*** Opening PAGE TEXT ***

If she has strong BPD traits, she has an enormous amount of anger that she's been carrying since early childhood. You don't have to do anything to CREATE the anger. Rather, you only have to do or say some minor thing that TRIGGERS the anger that is already there. This is why the #1 best-selling BPD book (targeted to the spouses) is called _Stop Walking on Eggshells._


> She went to counceling once before when she was a little kid. She's had a very traumatic childhood, being taken away from her birth mother at a young age


Most abused children do not develop BPD. Such abuse and abandonment, however, GREATLY raises the risk of doing so. Indeed, a recent study (pub. 2008) found that 70% of the BPD sufferers report having been abused or abandoned in childhood.


> She always brings this incident up, even close to 5 months after the fact.


If she has strong BPD traits, she will be bringing this incident up 30 years from now if you two are married that long. My exW was that way. BPDers are convinced that they must be VICTIMS and they continually look for validation of that false self image. Once they obtain "evidence" of an infraction, they add that misdeed of yours to a long list that never goes away. 

The list will be pulled out nearly every time you have a disagreement, no matter how minor. This is why it is impossible to have a rational, calm discussion with a BPDer over any sensitive issues (and nearly all issues are sensitive). Instead of discussing the issue at hand, the BPDer will launch into a diatribe about everything she imagines that you ever did wrong. This process is called "kitchen sinking" because -- when you are trying to resolve a single issue -- a BPDer brings up everything, including the kitchen sink.


> She also thinks I'm pressuring her to get a job. I never once told her to get a job.


If she has strong BPD traits, she is unable to regulate her emotions. The result is that she frequently experiences such intense feelings that she is convinced they MUST be true. You therefore cannot reason with her. Her "reality" is whatever intense feeling is flooding her mind at the moment.


> She's also got this bad tendancy that when someone says something she doesn't agree with, this includes me, she gets mad and walks away. She also demands things done at a certain speed and done a certain way.

*** Closing PAGE TEXT ***
*** Opening INFORMATION PROVIDED ***

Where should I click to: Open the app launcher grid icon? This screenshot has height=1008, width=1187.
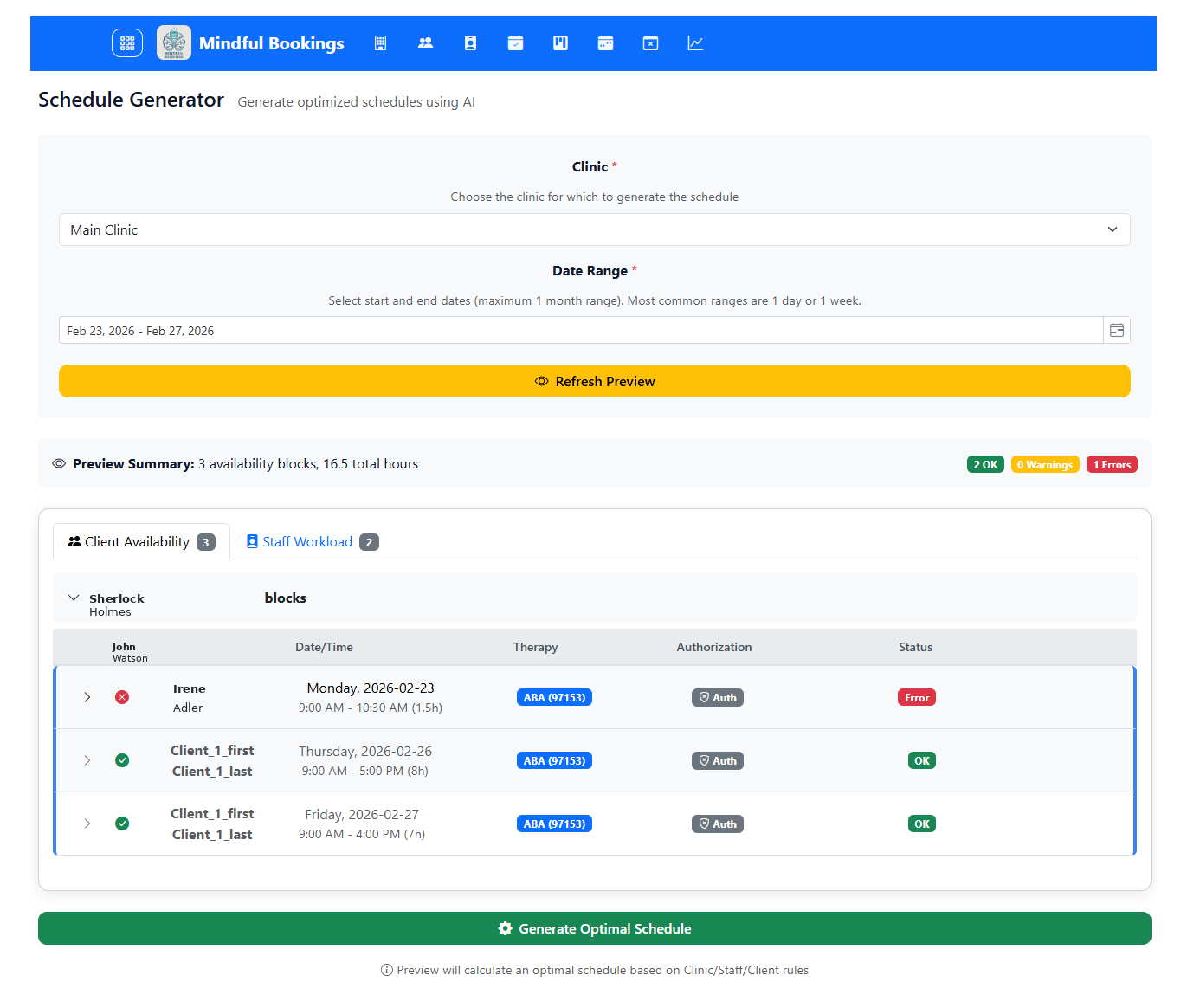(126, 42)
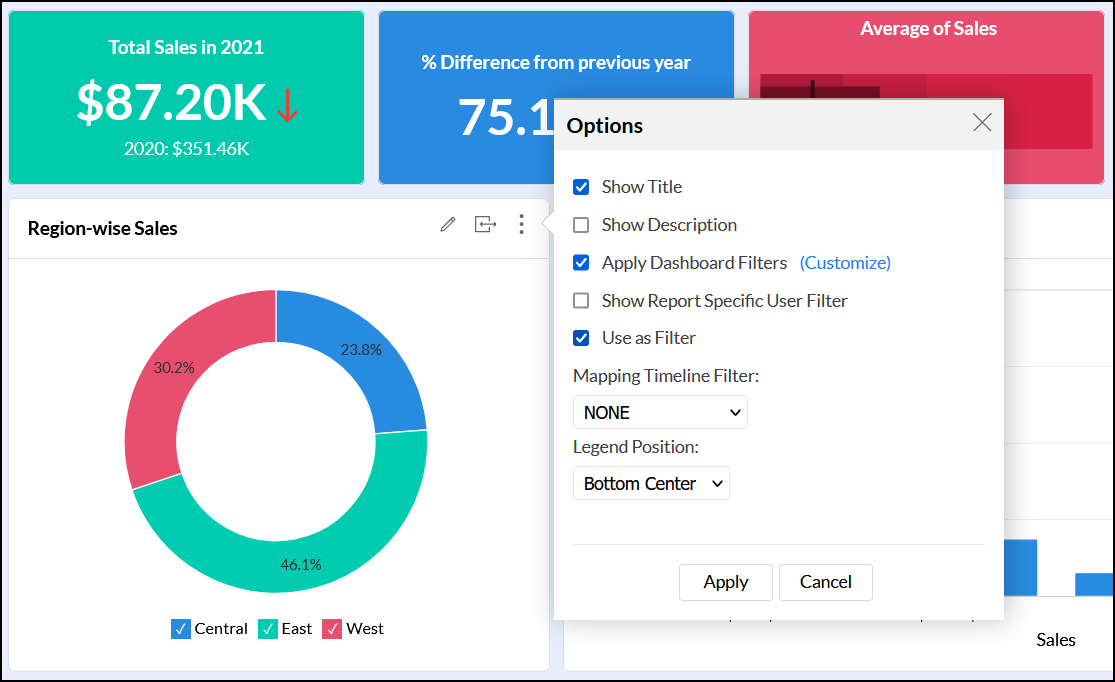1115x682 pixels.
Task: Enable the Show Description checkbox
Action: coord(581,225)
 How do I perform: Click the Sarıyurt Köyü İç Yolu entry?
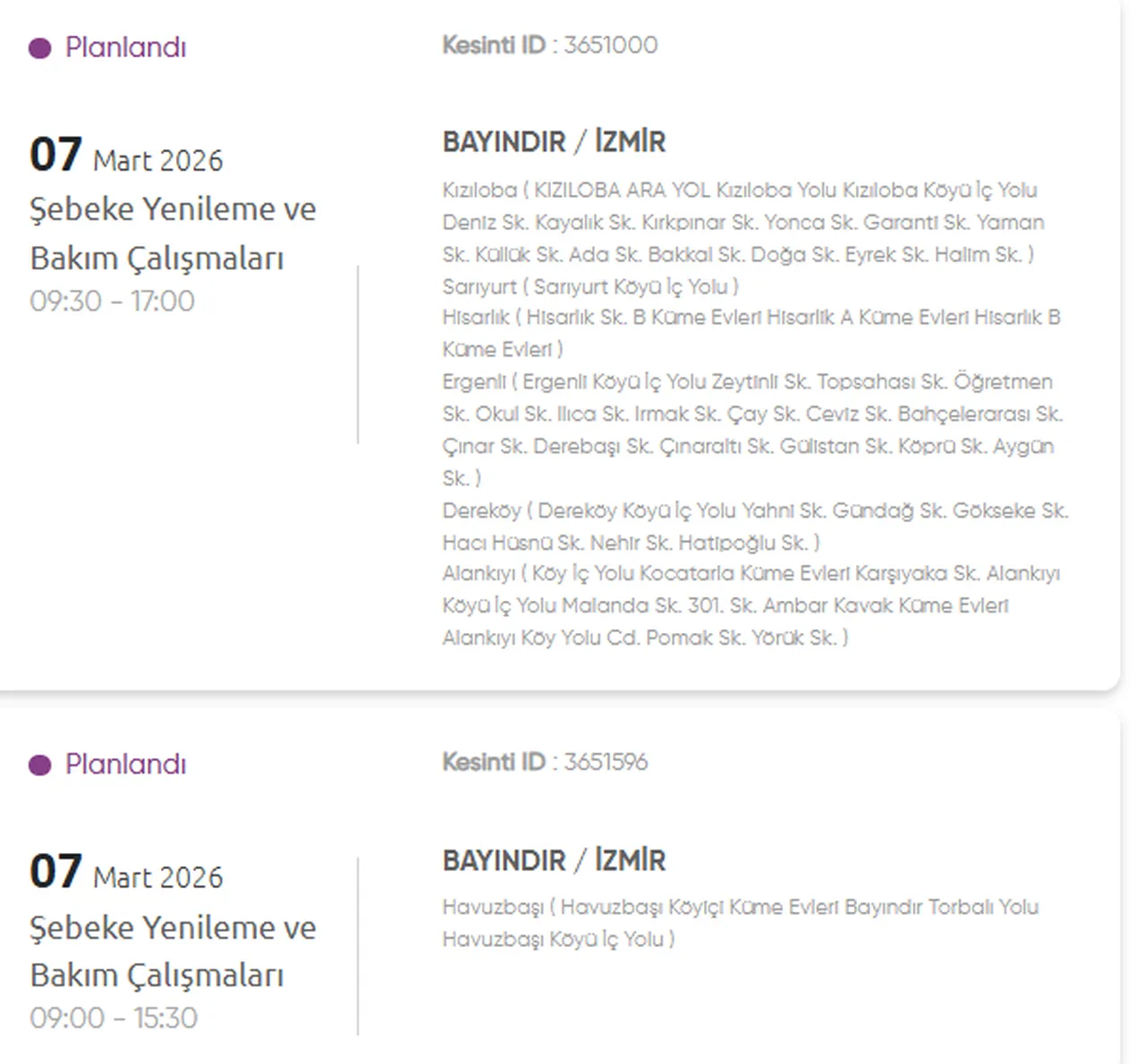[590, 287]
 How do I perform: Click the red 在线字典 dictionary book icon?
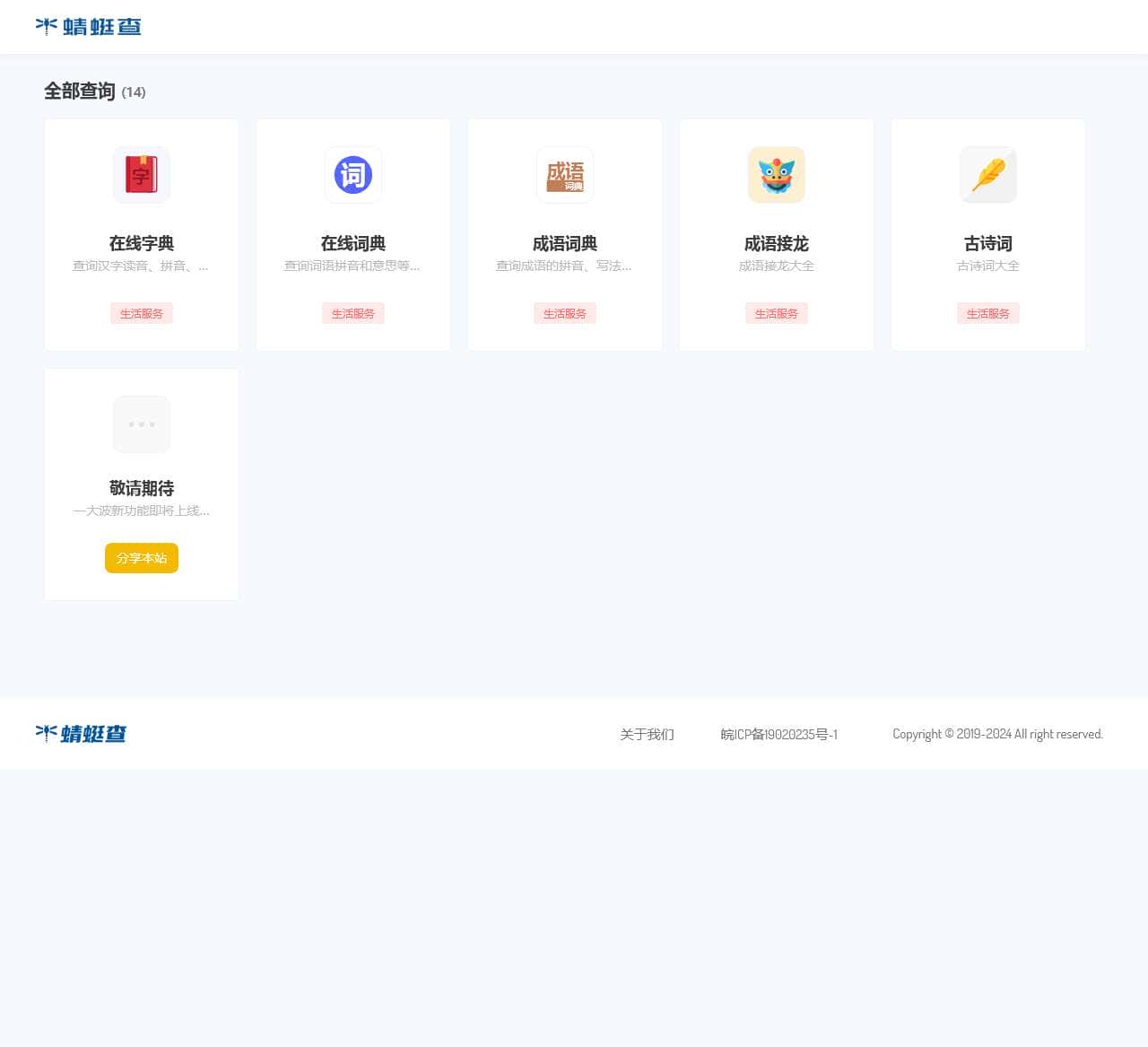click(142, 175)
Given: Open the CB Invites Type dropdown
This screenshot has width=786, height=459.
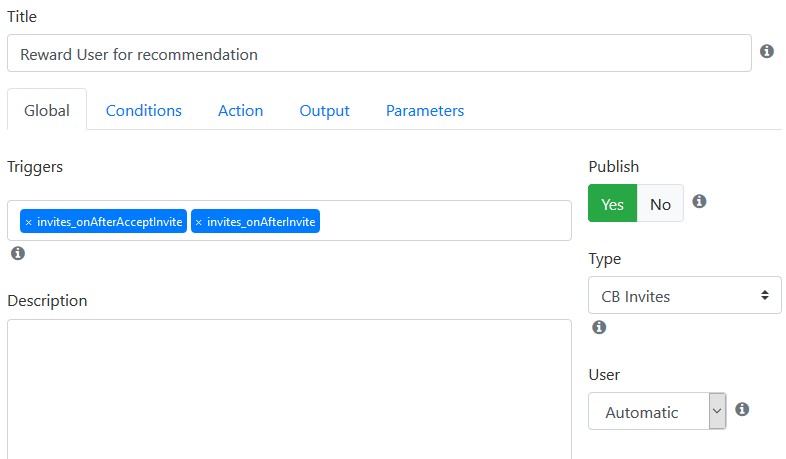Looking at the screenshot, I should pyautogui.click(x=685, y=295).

*** Closing INFORMATION PROVIDED ***

WORK REQUEST: Pick up the forum reply on BPD traits after its last quoted line and continue it. The items come from a different source than the forum reply.

WRITTEN RESPONSE:
BPDers are extremely uncomfortable with ambiguities and uncertainties when dealing with other people. Hence, if your W has strong BPD traits, she usually will do black-white thinking, wherein she will categorize everyone as "all good" (i.e., "with me") or as "all bad" (i.e., "against me"). And she will recategorize someone from one extreme to its polar opposite -- in just ten seconds -- based on some minor infraction or idle comment. This all-or-nothing thinking also will be apparent in her frequent use of extreme expressions such as "you always..." and "you never...."


> She wants to have another child right after our daughter, which is why she won't budge on me taking my medicine.


As TER wisely suggests, you should get back on your medicine so you don't have to battle ADHD and depression while also having to deal with your sick wife. Importantly, you must remain strong and clear headed so as to protect your daughter. You therefore should not be taking instructions from a sick, unstable W whose behavior is abusive and childish, if not delusional.


> I've tried to get her to agree to counceling, but she is against it.... she doesn't think there's anything wrong with her.


If she has postpartum depression, therapy can work wonders. If she has strong BPD traits, however, it is extremely unlikely she will agree to therapy or -- even if she does -- will stay in therapy long enough to make a difference. Like the other PDs, BPD is "egosyntonic," i.e., is such a natural part of the distorted way she's been thinking since childhood that it is invisible to the person suffering from it. Hence, although excellent treatment programs are available, it is rare for a BPDer to take advantage of them.


> What should I do?


As I said earlier, I join the other posters in recommending that you see a clinical psychologist _on your own_. Indeed, it is better that your W is not along because, as I've explained in other threads, therapists are loath to tell a BPDer the name of her disorder (for her own protection). Hence, your best chance of obtaining a candid professional opinion -- when BPD is a possibility -- is to see your own therapist. 

I also suggest that, while you are waiting for an appointment, you read about BPD traits to see if there were any red flags occurring earlier in your marriage. Of course, you won't be able to diagnose BPD. Only professionals can determine whether the traits are so severe as to satisfy 100% of the diagnostic criteria for having full blown BPD. There is a world of difference, however, between making a diagnosis and spotting strong BPD traits. There is nothing subtle about traits like verbal abuse, temper tantrums, and irrational jealousy.

If you would like to read more about BPD traits, I suggest you pick up the book I mentioned above. And, for a quick overview of those traits, you may want to take a look at my description of them in Maybe's thread. My posts there start at http://talkaboutmarriage.com/general-relationship-discussion/33734-my-list-hell.html#post473522. If that description rings a bell, I would be glad to discuss it with you and point you to good online resources. Take care, NSE.


----------



## NotStrongEnough (Jul 1, 2012)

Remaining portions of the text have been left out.